* What the task requires *
Select all lines holding the word "will" from the entries that follow.

* The data *
▼
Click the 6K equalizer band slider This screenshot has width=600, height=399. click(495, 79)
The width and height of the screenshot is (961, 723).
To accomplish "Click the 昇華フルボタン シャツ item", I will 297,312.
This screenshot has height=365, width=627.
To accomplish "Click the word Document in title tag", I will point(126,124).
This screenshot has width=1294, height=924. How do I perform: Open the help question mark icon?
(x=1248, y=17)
▲
▼
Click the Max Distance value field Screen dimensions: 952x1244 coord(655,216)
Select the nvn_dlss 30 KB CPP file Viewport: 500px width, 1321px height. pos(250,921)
▲
* Response box *
To accomplish "Click the 昇華フルボタン シャツ item", I will 297,312.
To accomplish "Click the word Document in title tag", I will point(126,124).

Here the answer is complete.